Immobilier : Pendant le premier confinement, les ventes en immobiliers ont chuté de 180 000

La crise du Corona Virus a été paralysante dans beaucoup de secteurs d’activité. Le marché de l’immobilier n’en est pas épargné. Pendant le premier confinement, les ventes en immobiliers ont baissé de 180 000. Durant la période allant de mai à novembre, les activités ont suivi leur cours. Le deuxième confinement de novembre a enregistré une baisse moindre. Selon les estimations de Meilleurs Agents, le marché immobilier ne s’est effondré que 10 %, comparé aux 75 % lors du premier confinement.

En effet, le bilan fait au mois de novembre est plus rassurant. On enregistre 10 000 ventes de moins sur le marché contre 180 000 lors du premier confinement. Les Français se sont donc adaptés au contexte sanitaire et économique. Contrairement au confinement du printemps, ils sont plus sereins et confiants quant à l’avenir.

Des prix plus stables dans les grandes villes

En ce qui concerne les prix, le marché semble stable dans les grandes villes de l’Hexagone. En novembre, Meilleurs Agents observe que celles qui avaient basculé dans le rouge depuis la rentrée poursuivent leur phase d’atterrissage (-0,4 % à Toulouse et Nice, -0,3 % à Bordeaux, -0,1 % à Rennes et Lyon et stabilité à Paris). Quant à celles qui tiraient encore leur épingle du jeu, elles continuent à bien résister (+0,6 % à Marseille et Lille, +0,7 % à Strasbourg).

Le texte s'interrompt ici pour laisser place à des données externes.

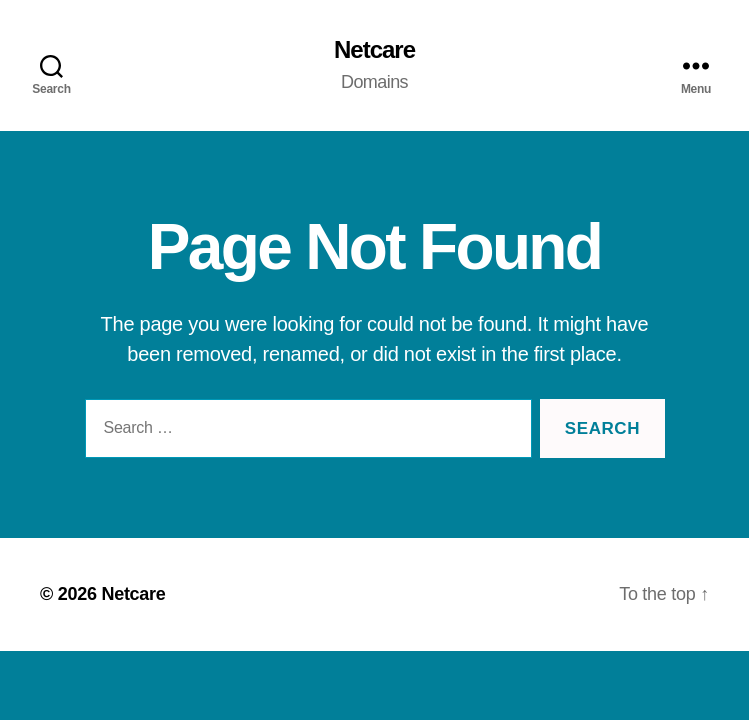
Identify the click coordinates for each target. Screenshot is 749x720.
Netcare (374, 50)
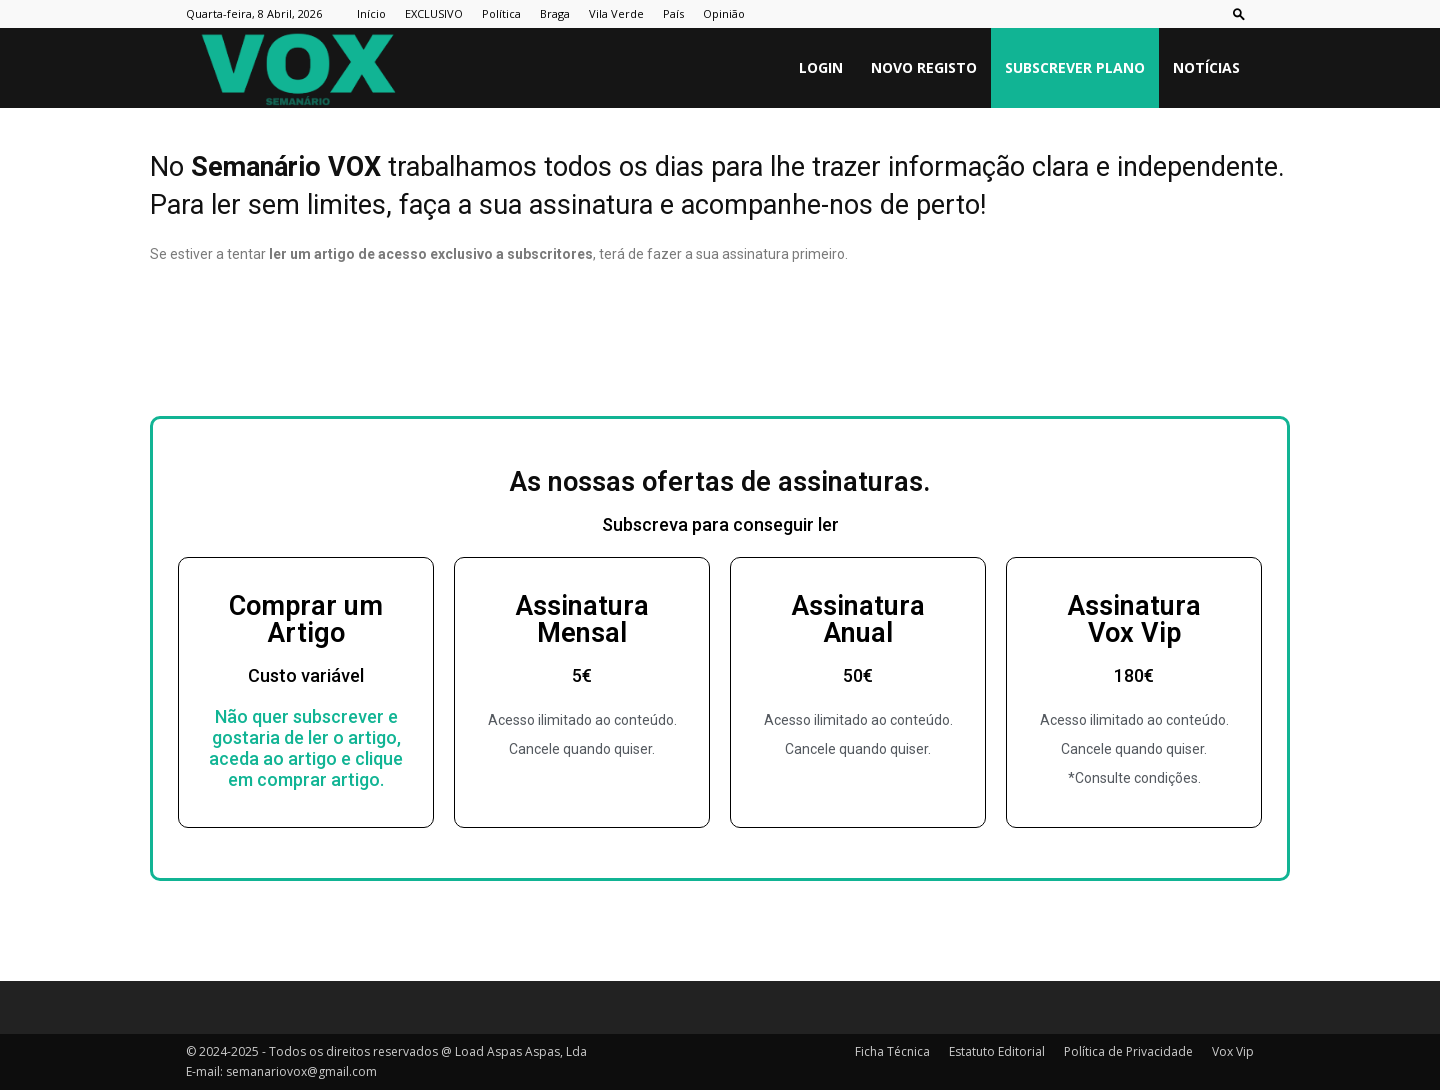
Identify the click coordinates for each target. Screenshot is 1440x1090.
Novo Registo (924, 67)
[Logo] (298, 68)
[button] (1239, 13)
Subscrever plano (1075, 67)
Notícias (1206, 67)
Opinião (724, 13)
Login (821, 67)
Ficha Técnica (892, 1051)
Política (501, 13)
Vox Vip (1233, 1051)
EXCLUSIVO (434, 13)
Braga (555, 13)
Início (371, 13)
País (673, 13)
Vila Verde (616, 13)
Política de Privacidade (1128, 1051)
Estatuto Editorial (997, 1051)
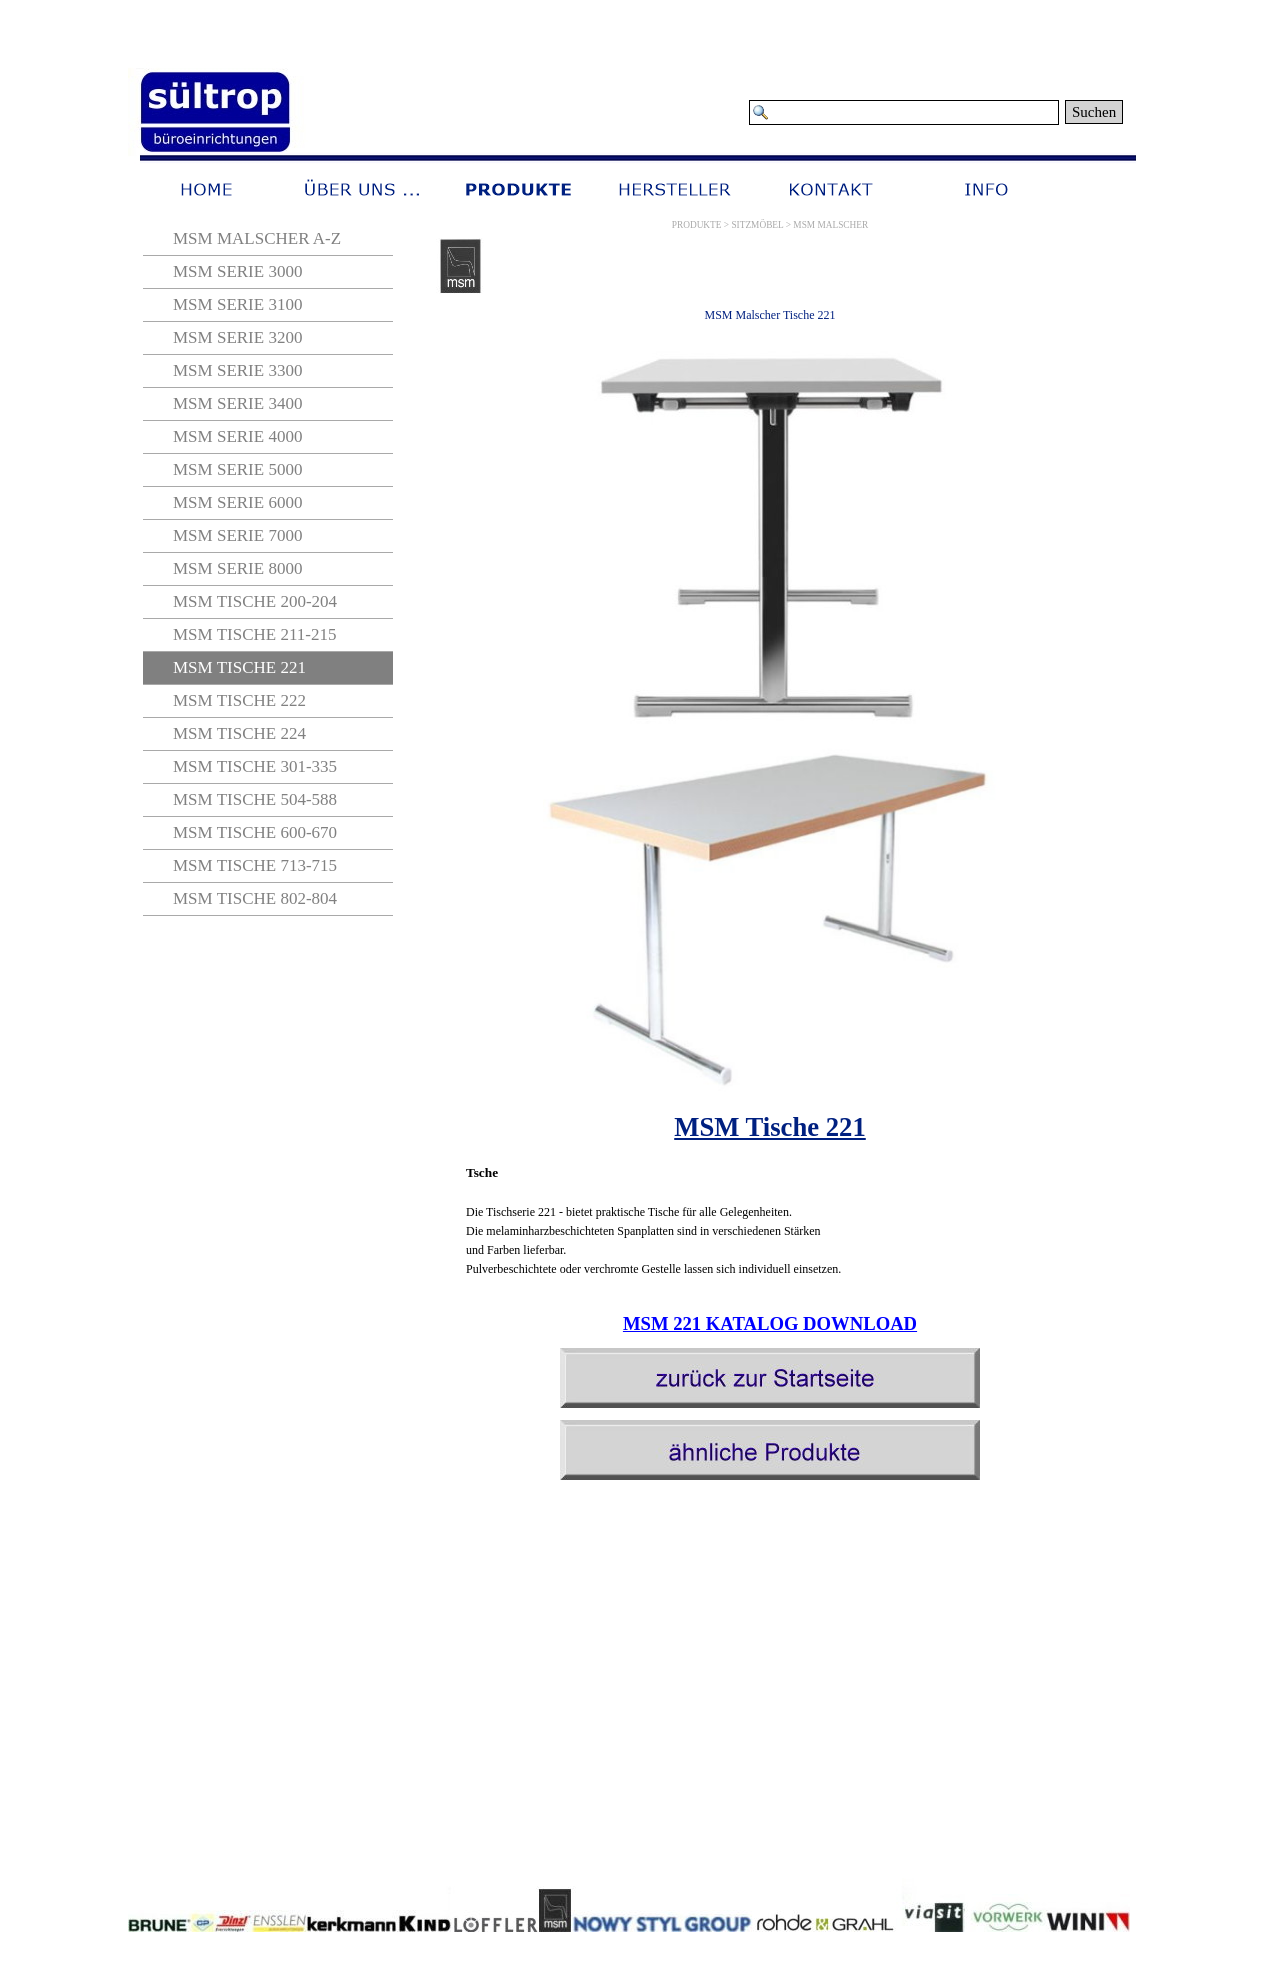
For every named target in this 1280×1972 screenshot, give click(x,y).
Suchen (1094, 112)
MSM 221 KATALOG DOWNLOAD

Une déstabilisation de la demande

Par ailleurs, l’interdiction des visites durant le mois de novembre a réduit la quantité de produits disponibles sur le marché. “L’ajout de nouvelles annonces de mise en vente a diminué de près de 30 % au niveau national par rapport au rythme habituel durant ce mois qui vient de s’écouler” ajoute Meilleurs Agents. Le mois de décembre semble donc plus calme comparé au printemps en termes d’activités immobilières.

De plus, dans les métropoles, Meilleurs Agents note un ratio à peine supérieur à 1 acheteur pour 1 vendeur. Ce qui témoigne du niveau bas de l’indice de tension immobilière. Ainsi dans les villes tels que Lyon, Paris, on ne note que 6 % d’acheteurs de plus que de vendeurs. Le constat reste le même à Nice (4 %), Marseille (7 %) et dans bien d’autres encore. À titre comparatif, l’année dernière à la même période, Paris comptait 26 % et Rennes 23 %.

Une hausse de chômage qui rend le secteur incertain

Les conséquences économiques de la crise auront des effets sur le marché immobilier. Toutefois, Meilleurs agents est contre l’idée d’un effondrement de ce marché à cause de la confiance témoignée par les ménages. Mais, il affirme une phase de repli qui va dépendre d’une évolution à la hausse de chômage en l’an 2021. Cette hausse s’accompagnera des effets du confinement du mois de novembre.